Siamo tutti poveri!” Così si espresse con decisione il papà di un mio fraterno amico che, di tanto in tanto, andavo a trovare perché immobilizzato a letto; non gli mancava niente di materiale ma si annoverava tra i poveri e, ricco di esperienza e di sapienza non aveva incertezza ad affermare: Siamo tutti poveri.

Questa breve premessa risulterà utile nel prosieguo per evidenziare l’inopportunità di un atteggiamento, spesso esageratamente edulcorato, che affiora nel linguaggio di alcune persone “buone”.

Poverini, dobbiamo aiutarli!” Il retroterra culturale ma principalmente umano concorre a sistemare la stessa espressione o sulla bocca di persone che grondano di ipocrisia o nelle delicate sfumature di una sentita misericordia: rimangono lontano dal cuore i primi, non possono non trasmettere calda fraternità i secondi. L’amore, quando è presente, riesce a trasformare un “poverino” in un uomo.

E’ emblematico a riguardo l’episodio che vede come protagonisti, lungo il marciapiede di Calcutta, Madre Teresa e un moribondo. «Ho vissuto come una bestia, sto morendo come un uomo». L’amore aveva trasformato quel povero in uomo; aveva quindi ricostruito tutta intera l’originaria dignità.

Smettiamola di indossare la maschera dell’ipocrisia, smettiamola di assumere atteggiamenti di falso pietismo. Apriamo il cuore, diamo all’amore la libertà di inventare strategie rispettose della irripetibile impronta divina. Dagli africani agli asiatici, a tutti offriamo amicizia, comprensione, stima, possibilità di vivere lungo i binari della reciprocità. Cancellare dal nostro lessico la definizione di “poverini” segnerà l’avvio di una vera integrazione. Essa si può realizzare tra uomini e non tra “poverini” e presunti uomini.

E’ il momento di accendere l’occhio di bue più potente e dirigerlo sull’iniziale motivazione che mi ha spinto ad affrontare questo delicato argomento. E’ il momento di evocare una delle scene che ci permettono di rivivere quanto successo lungo la via del Calvario. «Lo seguiva una gran folla di popolo e di donne che faceva cordoglio e lamento su di Lui.

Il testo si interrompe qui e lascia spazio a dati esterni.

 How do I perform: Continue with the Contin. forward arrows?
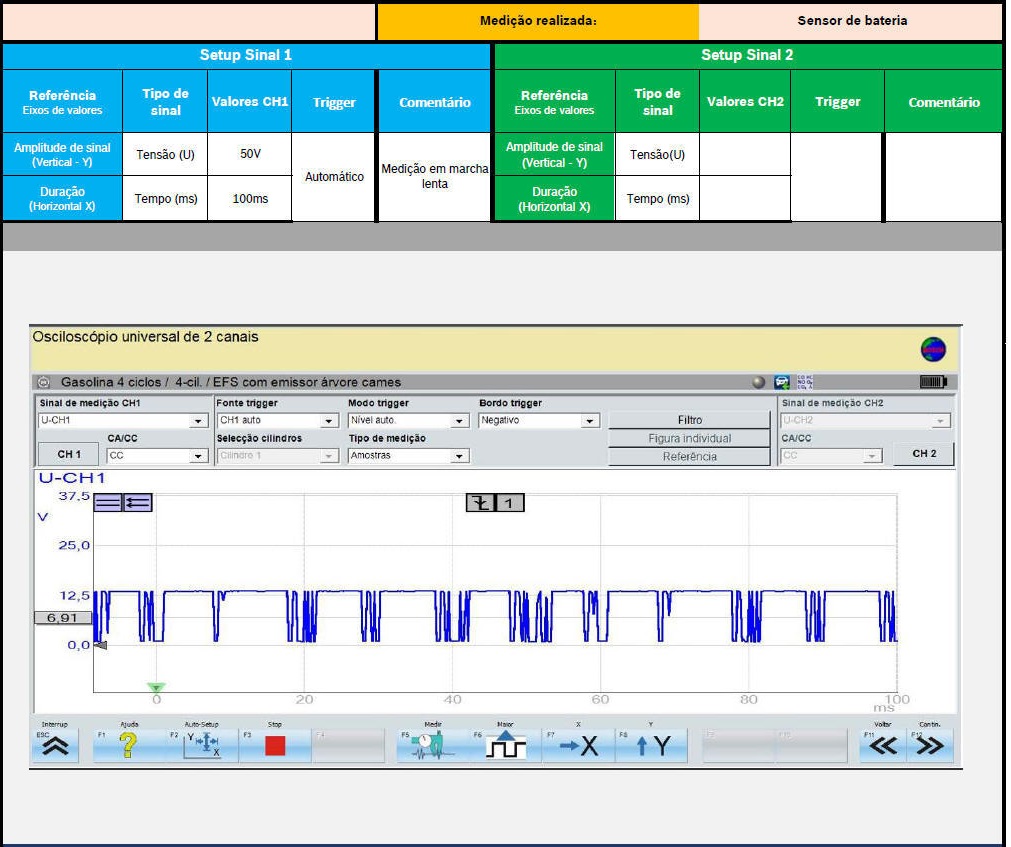pyautogui.click(x=930, y=745)
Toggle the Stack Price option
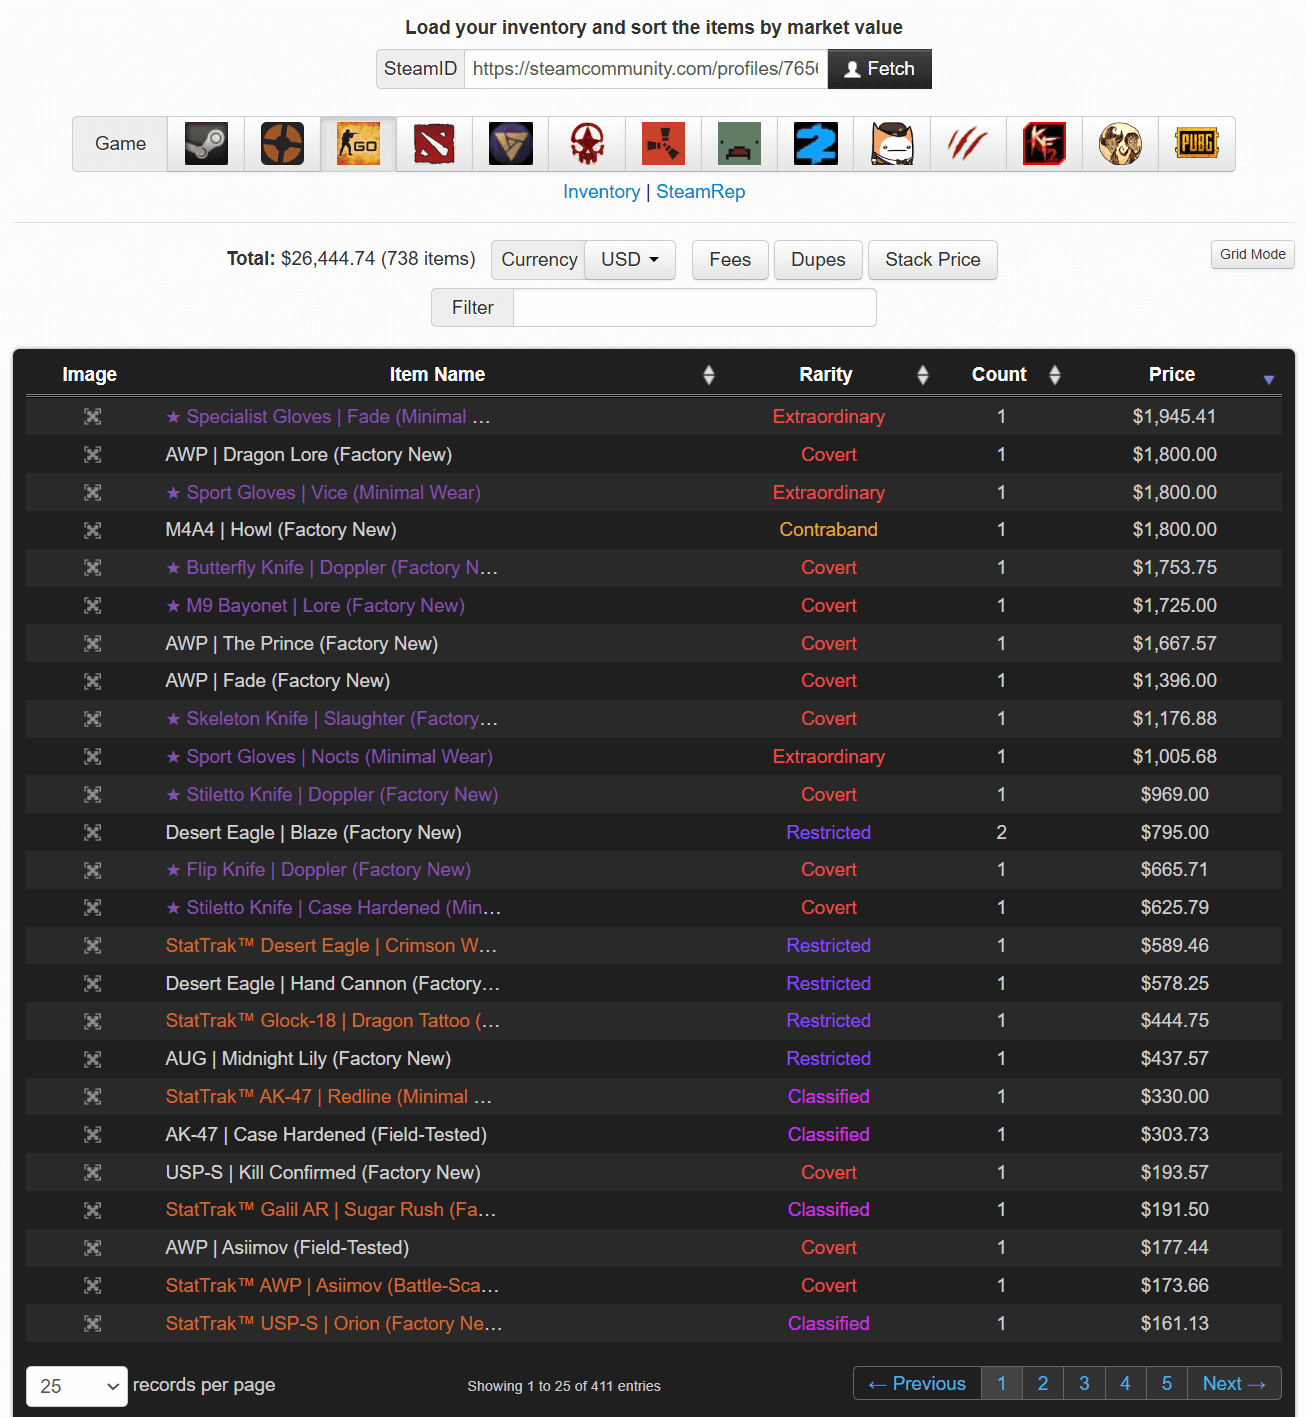The image size is (1305, 1417). click(x=932, y=260)
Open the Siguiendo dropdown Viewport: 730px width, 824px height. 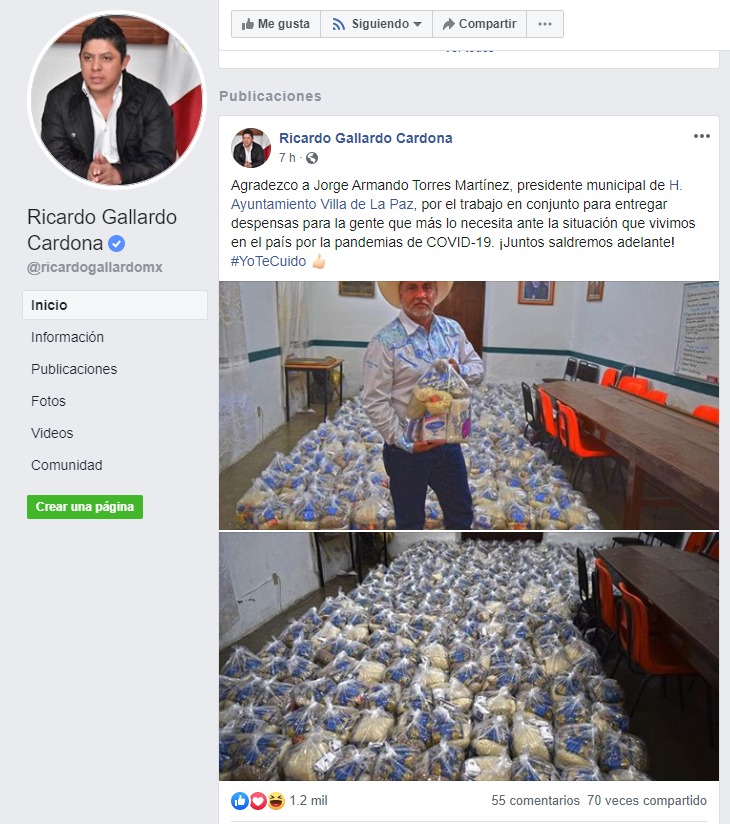pyautogui.click(x=376, y=24)
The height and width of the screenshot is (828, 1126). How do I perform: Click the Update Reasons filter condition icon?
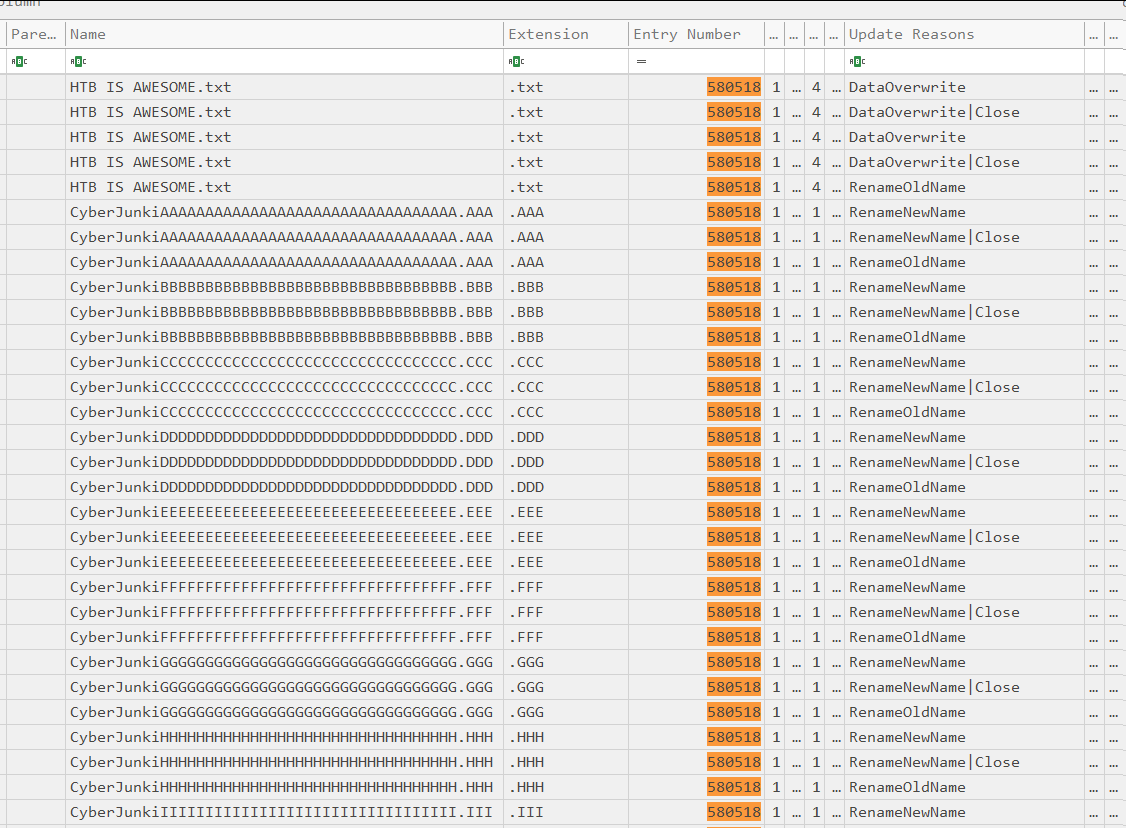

Ma, volgendosi ad esse, Gesù disse: “Figlie di Gerusalemme non piangete su di me; ma su voi stesse piangete e sui vostri figli”» (Lc 23,27-28).

Non esterniamo commiserazione, più o meno condita di fariseismo, quando il nostro cammino incrocia quello del fratello che arriva dal Sud del Mondo: non sono essi i veri “poverini” sui quali sperimentare la nostra capacità di commozione. Sono uomini perché lottano, sognano, sperano, soffrono e percorrono la strada stretta del sacrificio; la stessa che noi, da tempo abbiamo abbandonato, e in questa strada ritrovano la fonte della speranza di un domani migliore.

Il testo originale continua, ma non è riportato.